Pelaksanaan UAMBN BK diawali dengan pengarahan dari Kepala Madrasah Aliyah Al-Tsaqafah, KH Idris Sholeh, Lc. Dalam sambutannya, Kepala Sekolah menekankan agar semua peserta UAMBN BK bisa fokus dalam menjawab pertanyaan dan menjaga integritas serta akhlak ketika ujian berlangsung.

“Dalam menghadapi UAMBN BK ini, fokus dan cermat memang sangat diperlukan. Selain itu, kita juga harus tetap menjaga akhlak ketika ujian sedang berlangsung,” ujarnya.

“Madrasah kita, sejak awal terkenal dengan tertib dan santun siswa-siswinya. Tak ada kegaduhan saat ujian, apalagi mencontek. Ini harus tetap kita jaga demi integritas pribadi serta nama baik madrasah dan pesantren,” paparnya.

Dalam penutupnya, Kepala Sekolah menambahkan bahwa UAMBN BK ini tidak boleh dianggap remeh.

“Kalian tidak boleh meremehkan UAMBN BK ini. Kalian harus lebih baik dari angkatan sebelumnya yang pernah mendapatkan nilai UAMBN tertinggi di antara seluruh madrasah swasta se-DKI Jakarta,” imbuhnya.
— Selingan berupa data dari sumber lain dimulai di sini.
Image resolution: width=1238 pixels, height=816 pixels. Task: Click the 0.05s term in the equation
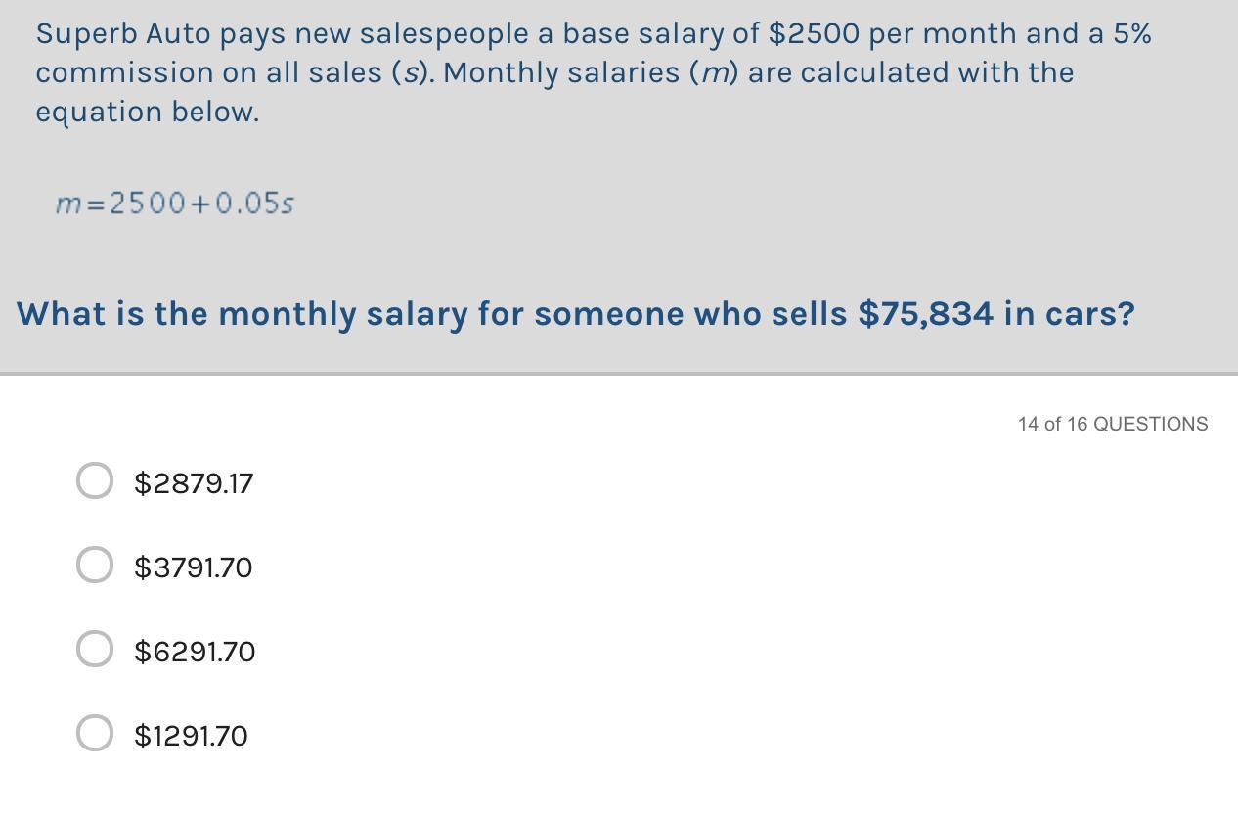click(x=254, y=204)
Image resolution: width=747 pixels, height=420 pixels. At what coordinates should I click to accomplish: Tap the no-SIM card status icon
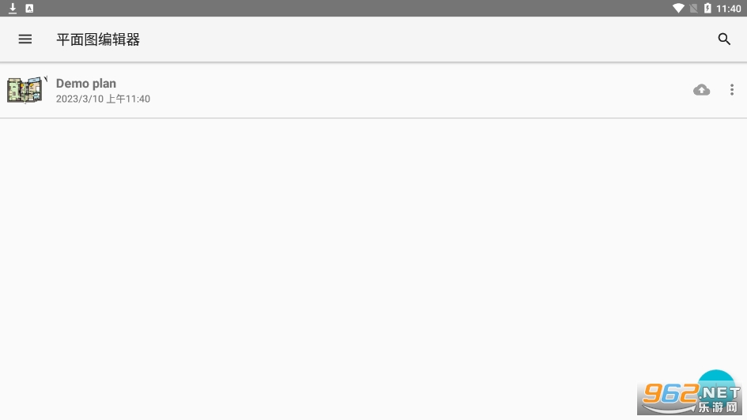pos(694,8)
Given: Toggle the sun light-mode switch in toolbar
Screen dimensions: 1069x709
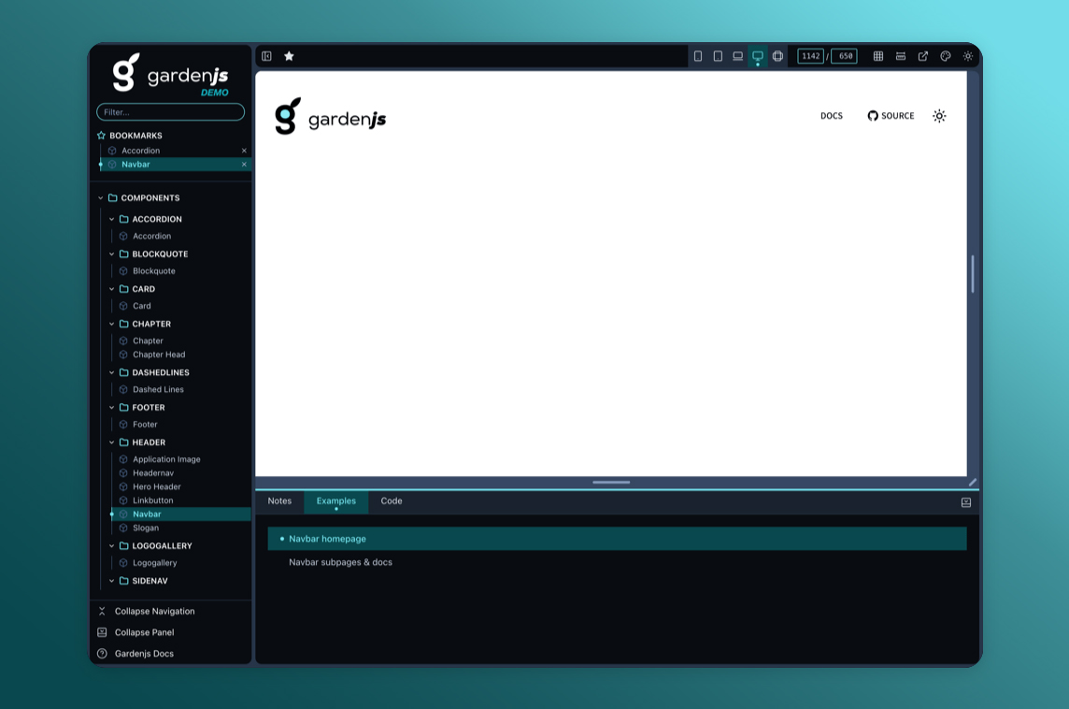Looking at the screenshot, I should point(967,56).
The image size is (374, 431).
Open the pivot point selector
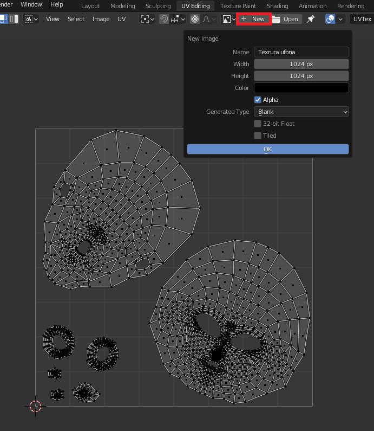[147, 19]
Dalam pelaksananya, Madrasah Aliyah Al-Tsaqafah hanya melaksanakan UAMBN BK dalam satu sesi dengan dua ruangan, seperti yang disampaikan oleh Ketua Panitia UAMBN BK, Ahmad Faizin B.Sc.

“MA Al-Tsaqafah, untuk UAMBN BK saat ini hanya mengadakan satu sesi, karena alhamdulillah ruangan dan unit komputer sudah memadai. Satu ruangan untuk peminatas IPS dan satu untuk peminatan IPA. Ujian ini akan dilaksanakan selama tiga hari ke depan,” jelasnya.